Part of this was to help my friends understand the reason
for chasing storms, what it was that I was after and what
I could come up with (a product always helps to explain a point).
I started with no idea at all about photography . To get a
good lightning strike turned out harder than one could tell. I
already knew how storms worked and where the lightning was
likely to strike in a storm. But the rain, wind and general
misgivings of this kind of weather made it hard to get a clear,
unmistakable lightning strike.
I also found that photographing lightning made it slightly
more dangerous. To get a photo you needed some vantage point.
It is well known that vantage points get struck by lightning
more often than lounge rooms or backyards. So safety became
closely involved with my photography.
When I chase I need to be sure if its a good storm. All
natural phenomena photographers will tell you of the chase
that went nowhere.
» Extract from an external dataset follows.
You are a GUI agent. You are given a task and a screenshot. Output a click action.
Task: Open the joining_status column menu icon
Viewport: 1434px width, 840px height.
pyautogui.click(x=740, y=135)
I have had this many times.
As a lightning photographer, nothing hurts more than not being
able to chase.
Work, important engagements and exams all seems to arrive
the same time that a perfect storm does.
But it is all worth it when you get a film processed and there it is.
The lightning strike you were sure you had, but at the same time,
Me pointing to a lightning strike channel
that killed this huge Karri Tree.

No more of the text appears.